[Records excerpted from a collection]

------------

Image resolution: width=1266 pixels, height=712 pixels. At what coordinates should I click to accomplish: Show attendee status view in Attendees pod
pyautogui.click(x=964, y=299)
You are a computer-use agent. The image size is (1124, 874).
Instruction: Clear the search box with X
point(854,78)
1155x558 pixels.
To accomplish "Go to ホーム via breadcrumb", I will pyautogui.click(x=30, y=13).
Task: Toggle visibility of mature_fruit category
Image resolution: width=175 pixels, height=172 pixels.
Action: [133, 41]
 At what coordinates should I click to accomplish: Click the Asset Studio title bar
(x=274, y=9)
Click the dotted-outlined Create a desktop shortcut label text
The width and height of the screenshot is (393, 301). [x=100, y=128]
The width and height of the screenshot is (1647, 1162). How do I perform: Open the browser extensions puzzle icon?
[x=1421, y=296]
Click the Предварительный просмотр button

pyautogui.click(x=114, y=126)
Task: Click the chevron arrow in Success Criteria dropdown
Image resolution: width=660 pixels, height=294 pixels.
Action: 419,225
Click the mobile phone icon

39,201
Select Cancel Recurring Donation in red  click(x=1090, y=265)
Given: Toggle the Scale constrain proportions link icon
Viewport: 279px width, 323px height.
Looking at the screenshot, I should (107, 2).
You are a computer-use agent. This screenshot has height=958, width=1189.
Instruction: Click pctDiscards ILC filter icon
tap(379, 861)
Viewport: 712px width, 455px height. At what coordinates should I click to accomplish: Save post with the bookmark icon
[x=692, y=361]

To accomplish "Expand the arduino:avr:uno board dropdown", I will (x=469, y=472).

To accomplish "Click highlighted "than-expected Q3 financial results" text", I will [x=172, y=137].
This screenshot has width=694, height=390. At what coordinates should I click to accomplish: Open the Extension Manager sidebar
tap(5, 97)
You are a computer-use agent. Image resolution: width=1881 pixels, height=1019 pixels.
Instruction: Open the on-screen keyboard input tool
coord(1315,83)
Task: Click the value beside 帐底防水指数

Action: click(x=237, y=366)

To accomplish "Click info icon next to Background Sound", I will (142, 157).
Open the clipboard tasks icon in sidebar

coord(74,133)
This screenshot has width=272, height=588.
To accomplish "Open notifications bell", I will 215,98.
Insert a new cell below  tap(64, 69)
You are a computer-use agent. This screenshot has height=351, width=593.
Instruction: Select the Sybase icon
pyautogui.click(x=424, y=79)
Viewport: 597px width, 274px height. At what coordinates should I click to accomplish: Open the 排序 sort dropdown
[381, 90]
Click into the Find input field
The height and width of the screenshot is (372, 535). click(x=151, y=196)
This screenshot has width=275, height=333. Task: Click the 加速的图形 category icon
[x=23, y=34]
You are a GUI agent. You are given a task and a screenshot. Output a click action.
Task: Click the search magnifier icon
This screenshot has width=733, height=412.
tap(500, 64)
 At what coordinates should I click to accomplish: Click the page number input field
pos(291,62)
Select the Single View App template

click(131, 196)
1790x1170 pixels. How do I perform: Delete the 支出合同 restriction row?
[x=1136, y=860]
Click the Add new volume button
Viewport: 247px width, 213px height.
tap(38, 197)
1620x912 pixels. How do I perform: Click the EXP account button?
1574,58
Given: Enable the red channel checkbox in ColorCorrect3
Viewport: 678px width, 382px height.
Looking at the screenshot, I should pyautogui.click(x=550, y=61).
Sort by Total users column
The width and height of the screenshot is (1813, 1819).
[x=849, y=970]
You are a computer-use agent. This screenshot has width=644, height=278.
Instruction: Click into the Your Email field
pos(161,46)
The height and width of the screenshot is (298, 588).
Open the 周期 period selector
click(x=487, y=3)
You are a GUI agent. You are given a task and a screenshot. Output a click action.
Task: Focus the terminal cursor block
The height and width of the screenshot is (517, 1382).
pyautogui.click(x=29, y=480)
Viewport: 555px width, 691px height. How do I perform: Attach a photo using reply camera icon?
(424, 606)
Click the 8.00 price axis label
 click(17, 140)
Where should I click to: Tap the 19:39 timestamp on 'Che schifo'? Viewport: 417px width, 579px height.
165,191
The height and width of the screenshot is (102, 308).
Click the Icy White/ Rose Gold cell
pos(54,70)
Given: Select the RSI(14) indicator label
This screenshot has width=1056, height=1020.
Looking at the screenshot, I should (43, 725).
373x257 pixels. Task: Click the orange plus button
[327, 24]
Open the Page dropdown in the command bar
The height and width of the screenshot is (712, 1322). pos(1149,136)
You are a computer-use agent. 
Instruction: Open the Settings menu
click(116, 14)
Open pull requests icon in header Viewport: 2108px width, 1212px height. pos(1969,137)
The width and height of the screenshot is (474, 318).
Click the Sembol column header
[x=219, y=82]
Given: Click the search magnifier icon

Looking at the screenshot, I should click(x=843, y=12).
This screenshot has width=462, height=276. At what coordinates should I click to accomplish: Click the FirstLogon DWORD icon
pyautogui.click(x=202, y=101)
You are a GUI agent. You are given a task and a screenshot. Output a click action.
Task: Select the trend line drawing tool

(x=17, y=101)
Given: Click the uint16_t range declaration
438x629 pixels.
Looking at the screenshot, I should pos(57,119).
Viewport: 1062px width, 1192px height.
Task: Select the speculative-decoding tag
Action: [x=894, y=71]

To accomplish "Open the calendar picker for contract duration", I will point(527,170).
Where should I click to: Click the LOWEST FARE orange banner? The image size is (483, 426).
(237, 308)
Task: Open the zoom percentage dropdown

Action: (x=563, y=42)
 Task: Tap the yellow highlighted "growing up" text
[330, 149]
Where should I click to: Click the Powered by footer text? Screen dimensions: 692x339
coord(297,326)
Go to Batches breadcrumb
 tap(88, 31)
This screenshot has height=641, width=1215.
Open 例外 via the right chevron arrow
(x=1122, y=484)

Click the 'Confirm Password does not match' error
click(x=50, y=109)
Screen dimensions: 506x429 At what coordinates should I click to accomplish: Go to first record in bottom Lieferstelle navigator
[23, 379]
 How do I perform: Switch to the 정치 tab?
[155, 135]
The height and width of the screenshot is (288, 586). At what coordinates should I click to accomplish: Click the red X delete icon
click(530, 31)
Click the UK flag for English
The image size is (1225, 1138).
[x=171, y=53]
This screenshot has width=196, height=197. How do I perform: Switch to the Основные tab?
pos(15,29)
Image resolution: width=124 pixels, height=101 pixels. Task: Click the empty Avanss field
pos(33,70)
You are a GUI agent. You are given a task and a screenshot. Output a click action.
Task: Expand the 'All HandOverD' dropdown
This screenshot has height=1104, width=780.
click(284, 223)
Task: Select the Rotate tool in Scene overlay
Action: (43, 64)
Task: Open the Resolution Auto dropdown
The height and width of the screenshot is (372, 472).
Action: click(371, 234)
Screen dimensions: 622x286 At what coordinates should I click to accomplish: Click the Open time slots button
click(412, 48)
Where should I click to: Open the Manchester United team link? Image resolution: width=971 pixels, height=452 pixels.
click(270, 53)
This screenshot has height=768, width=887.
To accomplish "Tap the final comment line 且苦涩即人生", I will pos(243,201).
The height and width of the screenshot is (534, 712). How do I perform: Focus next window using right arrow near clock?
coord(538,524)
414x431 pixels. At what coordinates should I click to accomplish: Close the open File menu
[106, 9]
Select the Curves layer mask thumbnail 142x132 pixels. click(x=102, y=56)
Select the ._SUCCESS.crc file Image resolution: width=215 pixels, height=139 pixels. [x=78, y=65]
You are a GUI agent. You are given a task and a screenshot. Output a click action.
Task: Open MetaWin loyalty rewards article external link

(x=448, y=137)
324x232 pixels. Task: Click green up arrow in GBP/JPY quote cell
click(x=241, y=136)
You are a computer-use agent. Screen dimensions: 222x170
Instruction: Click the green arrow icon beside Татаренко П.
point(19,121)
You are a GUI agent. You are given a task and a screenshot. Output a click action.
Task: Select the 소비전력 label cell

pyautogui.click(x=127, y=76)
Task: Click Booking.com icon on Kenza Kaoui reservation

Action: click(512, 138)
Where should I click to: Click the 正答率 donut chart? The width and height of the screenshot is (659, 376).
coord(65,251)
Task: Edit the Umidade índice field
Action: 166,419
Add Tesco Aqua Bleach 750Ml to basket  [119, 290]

------------

Please convert the lines starting with the line containing "Open pull requests" and going on through the line containing "(x=17, y=101)" into a two-column CSV with the headers text and answer, where each row pairs a text with its answer. Put each field in double quotes and replace line breaks inside a field with spaces.

text,answer
"Open pull requests icon in header Viewport: 2108px width, 1212px height.","pos(1969,137)"
"The width and height of the screenshot is (474, 318). Click the Sembol column header","[x=219, y=82]"
"Given: Click the search magnifier icon","Looking at the screenshot, I should click(x=843, y=12)."
"This screenshot has width=462, height=276. At what coordinates should I click to accomplish: Click the FirstLogon DWORD icon","pyautogui.click(x=202, y=101)"
"You are a GUI agent. You are given a task and a screenshot. Output a click action. Task: Select the trend line drawing tool","(x=17, y=101)"